JS parsing is done by the JS parsing engine in the browser. JS is single-threaded, that is, only one thing can be done at a time, and all tasks need to be queued so that the first task can finish before the next one can start. However, there are some tasks that are time-consuming, such as IO reads and writes, so you need a mechanism to do the synchronous and asynchronous tasks first.

The execution mechanism of JS can be regarded as a main thread plus a task queue. Synchronous tasks are tasks that are executed on the main thread, and asynchronous tasks are tasks that are executed on the task queue. All synchronization tasks are executed on the main thread, forming an execution stack. An asynchronous task will place an event in the task queue when it has a result. When a script runs, it first runs the execution stack in sequence, then extracts the events from the task queue and runs the tasks in the task queue. This process is repeated constantly, so it is also called Event loop.

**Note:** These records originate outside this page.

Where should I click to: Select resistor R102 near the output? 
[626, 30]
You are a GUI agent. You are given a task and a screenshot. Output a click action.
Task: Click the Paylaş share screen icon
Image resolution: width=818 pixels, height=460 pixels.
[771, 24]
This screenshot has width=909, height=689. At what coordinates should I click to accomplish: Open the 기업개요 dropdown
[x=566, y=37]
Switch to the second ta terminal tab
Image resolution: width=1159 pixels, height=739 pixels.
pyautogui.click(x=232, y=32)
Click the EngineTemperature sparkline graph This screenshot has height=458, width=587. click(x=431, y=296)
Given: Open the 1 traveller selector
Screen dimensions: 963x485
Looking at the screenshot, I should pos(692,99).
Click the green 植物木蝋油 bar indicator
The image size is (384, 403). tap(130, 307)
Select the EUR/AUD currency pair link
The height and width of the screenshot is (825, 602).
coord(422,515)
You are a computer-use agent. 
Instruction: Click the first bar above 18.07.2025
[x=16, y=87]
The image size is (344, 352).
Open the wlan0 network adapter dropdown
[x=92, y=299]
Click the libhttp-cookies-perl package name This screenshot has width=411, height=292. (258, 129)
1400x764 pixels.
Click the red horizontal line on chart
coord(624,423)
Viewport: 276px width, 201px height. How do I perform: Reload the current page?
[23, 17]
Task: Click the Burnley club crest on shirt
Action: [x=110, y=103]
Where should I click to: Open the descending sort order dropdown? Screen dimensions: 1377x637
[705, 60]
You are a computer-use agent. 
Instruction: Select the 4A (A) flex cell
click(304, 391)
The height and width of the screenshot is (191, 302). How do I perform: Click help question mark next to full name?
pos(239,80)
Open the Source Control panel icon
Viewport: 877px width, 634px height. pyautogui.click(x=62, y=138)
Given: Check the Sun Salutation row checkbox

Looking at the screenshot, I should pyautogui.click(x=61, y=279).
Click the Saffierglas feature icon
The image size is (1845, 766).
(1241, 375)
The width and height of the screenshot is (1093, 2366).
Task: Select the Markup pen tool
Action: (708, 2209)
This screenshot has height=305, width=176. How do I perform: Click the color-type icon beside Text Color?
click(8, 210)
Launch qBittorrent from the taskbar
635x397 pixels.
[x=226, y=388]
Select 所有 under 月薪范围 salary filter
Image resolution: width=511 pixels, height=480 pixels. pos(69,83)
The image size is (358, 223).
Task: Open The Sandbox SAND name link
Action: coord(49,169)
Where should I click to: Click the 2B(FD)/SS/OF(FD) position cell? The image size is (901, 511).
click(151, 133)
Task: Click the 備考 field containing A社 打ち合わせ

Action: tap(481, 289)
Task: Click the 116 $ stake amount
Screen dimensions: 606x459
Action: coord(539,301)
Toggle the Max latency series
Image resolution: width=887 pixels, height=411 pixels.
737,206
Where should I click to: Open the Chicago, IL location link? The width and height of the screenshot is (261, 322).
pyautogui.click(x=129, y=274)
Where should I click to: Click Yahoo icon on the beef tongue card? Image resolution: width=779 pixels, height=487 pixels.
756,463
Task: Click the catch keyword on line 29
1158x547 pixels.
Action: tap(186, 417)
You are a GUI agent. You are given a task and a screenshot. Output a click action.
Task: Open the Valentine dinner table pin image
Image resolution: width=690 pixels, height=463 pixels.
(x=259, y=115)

Supplement reflux and redraw

Each element in the DOM node exists in the form of a box model, which requires the browser to calculate its position and size, a process called relow. Once the location, size, and other properties of the box model, such as color and font, are determined, the browser begins to draw the content, a process called repain. Pages will inevitably experience reflow and Repain when they first load. Reflow and Repain processes can be very performance draining, especially on mobile devices, and can ruin the user experience, sometimes causing pages to stagnate. So we should reduce reflow and repain as little as possible.

Reflow, also known as Layout, usually means that the content, structure, position, or size of an element has changed, requiring recalculation of the style and rendering tree. Repaint: when the changes to an element only affect the appearance of the element (e.g. background color, border color, text color, etc.), you simply apply a new style to the element. This process is called Repaint. So the cost of Reflow is much higher than the cost of Repaint. Every node in the DOM tree has a reflow method, and a node’s reflow is likely to result in reflows for its children, or even its parents, and siblings. The following actions are likely to be costly: 1. Adding, deleting, or modifying DOM nodes will result in Reflow or Repaint. 2. When moving the DOM, or doing an animation. 3. Content changes. 4. When modifying CSS styles. 5. Resize the window (mobile doesn’t have this problem), or scroll. 6. When modifying the default font of a web page.

Reflow is used for the following reasons: 1. Initial Incremental. Some JS are operating on the DOM tree. 3, Resize, some of its components have changed the size. StyleChange, if the CSS properties have changed.

Tip this paper summarizes the process from URL input to page display in detail. There are many knowledge points in this process, and I have summarized some of them. If there is any deficiency, I hope to point out what happened from URL input to page display in reference.